Developer Brad Hoyt wins the right to have Minneapolis council to rehear his 21-story tower proposal.

The Minneapolis City Council acted arbitrarily and capriciously in how it denied a developer's proposal to erect a Loring Hill residential tower and must rehear the matter, an appeals court ruled Tuesday.

But the Minnesota Court of Appeals decision otherwise agreed with the city's arguments in the case, eliminating the chances that the city will pay millions of dollars in damages to developer Brad Hoyt, absent a further appeal.

Nevertheless, the decision poses a political embarrassment for Council Member Lisa Goodman, in whose ward Hoyt proposed his project. The three-judge panel agreed with a trial court that Goodman not only improperly showed a closed mind on the proposal but lobbied her colleagues against it.

The panel found that the council was within its legal right to deny a conditional-use permit and variances for the 21-story project because they fall within the council's discretion. But because the council gave weight to Goodman's advocacy against the project as the area's council member and relied on factors that it wasn't allowed to consider, the panel ordered the council to hear Hoyt's proposal again.

The court said that Hoyt's Continental Property Group isn't due attorney fees and out of pocket costs for wrongful denial of a land use permit, reversing the lower court ruling that he was due $523,000, or less than the $700,000 the city had sunk into fighting the case when the appeal was filed.
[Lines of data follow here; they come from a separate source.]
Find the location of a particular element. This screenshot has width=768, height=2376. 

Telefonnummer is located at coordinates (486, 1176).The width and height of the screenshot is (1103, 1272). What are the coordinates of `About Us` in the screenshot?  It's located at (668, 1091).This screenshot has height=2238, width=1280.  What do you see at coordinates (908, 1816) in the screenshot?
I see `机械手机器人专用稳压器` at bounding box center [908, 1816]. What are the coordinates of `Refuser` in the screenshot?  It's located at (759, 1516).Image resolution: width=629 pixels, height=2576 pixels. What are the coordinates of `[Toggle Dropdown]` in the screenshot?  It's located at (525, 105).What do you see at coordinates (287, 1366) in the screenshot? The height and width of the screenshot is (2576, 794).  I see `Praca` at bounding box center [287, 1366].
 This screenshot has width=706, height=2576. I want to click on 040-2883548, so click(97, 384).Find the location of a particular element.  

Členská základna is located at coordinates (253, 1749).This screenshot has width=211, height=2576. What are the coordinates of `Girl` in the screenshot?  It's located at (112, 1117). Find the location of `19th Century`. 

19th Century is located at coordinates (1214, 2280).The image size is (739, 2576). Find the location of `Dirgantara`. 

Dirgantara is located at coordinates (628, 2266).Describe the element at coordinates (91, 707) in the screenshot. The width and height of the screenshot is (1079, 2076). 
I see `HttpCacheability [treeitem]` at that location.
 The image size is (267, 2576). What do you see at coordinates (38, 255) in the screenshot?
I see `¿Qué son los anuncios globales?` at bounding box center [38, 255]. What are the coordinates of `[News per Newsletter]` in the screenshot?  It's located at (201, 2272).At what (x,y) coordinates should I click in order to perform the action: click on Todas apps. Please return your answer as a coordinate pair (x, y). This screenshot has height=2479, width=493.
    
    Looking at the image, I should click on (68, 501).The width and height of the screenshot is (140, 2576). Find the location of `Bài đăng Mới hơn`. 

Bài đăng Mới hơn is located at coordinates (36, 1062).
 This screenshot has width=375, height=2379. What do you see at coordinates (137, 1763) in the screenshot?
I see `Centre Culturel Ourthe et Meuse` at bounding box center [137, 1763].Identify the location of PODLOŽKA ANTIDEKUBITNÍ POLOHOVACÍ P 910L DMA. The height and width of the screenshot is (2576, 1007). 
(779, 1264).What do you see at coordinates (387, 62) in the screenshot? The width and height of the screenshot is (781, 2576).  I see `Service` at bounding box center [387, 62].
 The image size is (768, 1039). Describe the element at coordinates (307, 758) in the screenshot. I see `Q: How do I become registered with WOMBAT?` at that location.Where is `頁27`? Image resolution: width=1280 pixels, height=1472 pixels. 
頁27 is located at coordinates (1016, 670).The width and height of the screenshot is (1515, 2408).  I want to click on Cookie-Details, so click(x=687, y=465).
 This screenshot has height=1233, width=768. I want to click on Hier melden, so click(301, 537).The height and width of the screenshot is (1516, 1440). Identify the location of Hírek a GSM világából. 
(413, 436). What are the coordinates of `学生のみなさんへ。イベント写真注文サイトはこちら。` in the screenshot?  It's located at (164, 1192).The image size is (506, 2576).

But it upheld the lower court ruling by now-retired Hennepin County District Judge Stephen Aldrich that Hoyt wasn't due $11 million in lost profits he claimed.

The appeals panel found that the council wouldn't have been arbitrary in its quasi-judicial consideration of Hoyt's applications "had it not allowed a biased councilmember to participate in the decision." It rejected arguments by attorney William Skolnick that Hoyt's substantive and procedural due process and equal protection rights were denied.

Neither the city attorney's office, Goodman nor Skolick returned Star Tribune calls immediately.